昨年(平成23年)8月「スポーツ基本法」が施行されました.これは50年前に制定された「スポーツ振興法」が全面改正されたものです.「スポーツ基本法」では「スポーツは世界共通の人類の文化である」と明記され,「スポーツ立国」を実現するという決意が述べられています.また,トップアスリートへの支援と地域スポーツの活性化がスポーツ振興の両輪として位置づけられています.こうした我が国のスポーツ界の大きな変化の中,ハンドボール界においても,ハンドボールを文化として学び,その価値を高め,次の世代に伝承していくことが求められています.ハンドボールに関わる私たちは「スポーツ基本法」の理念のもと,日本代表チームを頂点とした競技力向上を支援する活動と幼少期から高齢期までのさまざまな人々がハンドボールを楽しめる環境を整備する活動に努めなければなりません.

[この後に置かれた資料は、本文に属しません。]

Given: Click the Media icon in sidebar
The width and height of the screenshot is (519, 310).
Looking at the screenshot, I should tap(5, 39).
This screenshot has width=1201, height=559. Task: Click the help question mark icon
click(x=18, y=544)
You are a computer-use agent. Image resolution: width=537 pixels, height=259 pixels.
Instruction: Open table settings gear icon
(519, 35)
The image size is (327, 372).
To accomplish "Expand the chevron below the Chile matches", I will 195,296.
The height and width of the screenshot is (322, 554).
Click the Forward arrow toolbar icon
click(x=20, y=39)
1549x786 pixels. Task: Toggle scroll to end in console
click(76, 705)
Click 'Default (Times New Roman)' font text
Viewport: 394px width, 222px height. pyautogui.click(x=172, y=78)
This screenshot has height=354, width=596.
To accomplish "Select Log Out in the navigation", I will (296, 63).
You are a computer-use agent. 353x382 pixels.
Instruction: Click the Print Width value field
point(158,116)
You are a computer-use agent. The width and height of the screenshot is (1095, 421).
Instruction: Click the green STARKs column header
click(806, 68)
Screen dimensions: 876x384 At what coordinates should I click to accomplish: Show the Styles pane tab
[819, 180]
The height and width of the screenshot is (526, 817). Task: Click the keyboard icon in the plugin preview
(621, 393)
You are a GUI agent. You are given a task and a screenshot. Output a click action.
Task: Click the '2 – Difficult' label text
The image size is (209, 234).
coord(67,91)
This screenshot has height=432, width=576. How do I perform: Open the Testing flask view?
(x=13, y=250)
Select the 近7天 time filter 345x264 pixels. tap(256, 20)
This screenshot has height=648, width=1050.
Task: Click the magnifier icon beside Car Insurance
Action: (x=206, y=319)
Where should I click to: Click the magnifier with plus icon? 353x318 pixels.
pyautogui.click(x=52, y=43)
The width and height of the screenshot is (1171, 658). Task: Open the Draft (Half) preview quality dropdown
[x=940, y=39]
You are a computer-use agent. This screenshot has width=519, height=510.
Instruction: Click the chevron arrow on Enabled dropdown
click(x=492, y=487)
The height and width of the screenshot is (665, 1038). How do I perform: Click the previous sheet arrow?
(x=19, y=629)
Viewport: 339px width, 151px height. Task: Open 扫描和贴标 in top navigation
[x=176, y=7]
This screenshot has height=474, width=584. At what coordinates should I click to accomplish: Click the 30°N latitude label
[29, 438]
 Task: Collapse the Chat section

現在,ハンドボールの指導,普及について議論する場としては,「ハンドボールコーチング研究会」と「ハンドボール研究集会」があります.これらはいずれも(財)日本ハンドボール協会の活動であり,前者は競技力を高めるための道筋を見出す大学教員を中心に,後者は学校体育における運動教材としてのハンドボールを研究実践する小学校教員を中心に行われています.しかし我が国にはこの他に,ハンドボールの普及発展のための力強い人材が数多くいます.それは,ハンドボールに関する科学的研究に携わる研究者,コーチング,トレーニング,レフェリングに携わる指導者,実践者の方々です.そこでこの度,これまでの研究会の枠組みを超え,研究者,指導者,実践者が一同に会し,活発な議論が行える場として,新しく日本ハンドボール学会を設立することにしました.その目的は「ハンドボールに関する科学的研究及びハンドボールに携わる研究者,指導者,実践者相互の交流を促進し,ハンドボールの普及発展に寄与する知を創造すること」です.

日本ハンドボール学会では2つの知を創造し,体系化していきたいと考えています.1つは理論知と呼ばれ,主に自然科学的方法や人文・社会科学的方法を用いて明らかにされる知です.そこではハンドボールにおけるゲームやプレーの構造,トレーニング内容や方法の有効性などが明らかにされます.もう1つは実践知と呼ばれ,身体的訓練において初めて習得される行為とともにある知です.これは,現場に生きる選手,指導者,レフェリー,トレーナーたちが自らの実践活動を振り返り,記述することを通して示されます.

知を創造し,体系化するという営みは,今行われている実践活動の目的や意味を明らかにし,これからの方向性を示すことに繋がります.それと同時に,現在認められているコーチング,トレーニングなどの価値や枠組み自体を疑う行為にもなり得ます.日本ハンドボール学会では,ハンドボールを普及発展させるための問題意識を持ち続け,実践に役立つ知を創造していきたいと考えています.